Does $18^{247}$ divide (500!)?

Question

I wanted to find the highest power of 18 that divides 500!
I did this :
$18=6*3=(2*3)*3$
For 2, highest power is 494
For 3, highest power is 247,
Therefore highest power of 6 is min{494, 247}=247
And hence highest power of 18 is min{247, 247}=247
But I think I have done something wrong and the answer should be 123, the highest power of 9.
Now, I just want to know how can I check if $18^{247}$ divides 500! or not.

Answer 1

The power of $3$ in the prime factorization of $500!$ is $$ \lfloor \frac{500}{3} \rfloor + \lfloor \frac{500}{9} \rfloor + \lfloor \frac{500}{27} \rfloor + \lfloor \frac{500}{81} \rfloor + \lfloor \frac{500}{243} \rfloor = 166 + 55 + 18 + 6 + 2 = 247 < 494 $$ So it is not possible that $18^{247}$ divides $500!$.

Answer 2

You want twice as many '$3$'s, not '$2$'s.

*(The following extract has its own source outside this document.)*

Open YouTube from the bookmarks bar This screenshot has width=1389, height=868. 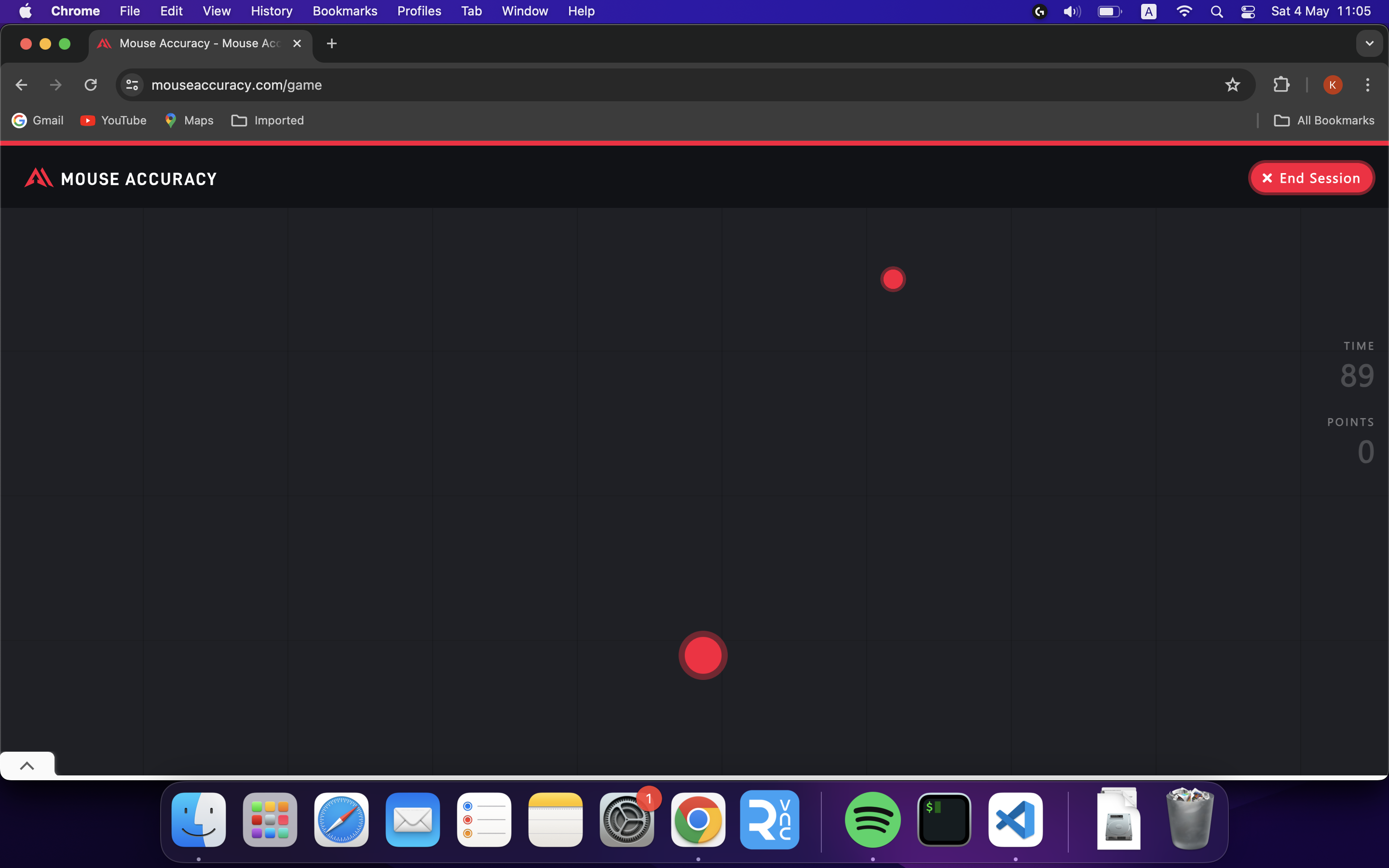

In other words, you started correctly but you need two '$3$'s to get one '$18$', so you only have at most $123$ of them, and it's the 'limiting factor' since you have more than enough '$2$'s.

Answer 3

The decomposition of $500!$ is, as you said, : $2^{494} \cdot 3^{247} \cdot 5^{?} ... $

$18 = 2 \cdot 3^2$ so you will be able to divides $500!$ $494$ times by $2$ and be able to divide $500!$ 123 times by $3^2$. Taking the min of the two, you'll be able to divide $500!$ 123 times by $18$.

Answer 4

You are backwards between $2$ and $3$. Because $18=2^1 \cdot 3^2, 18^{247}=(2^1\cdot3^2)^{247}=2^{247}3^{494}$ Now you can check whether these powers each divide $500!$ as shown in this question. You should find that $2^{247}$ works, but $3^{494}$ does not.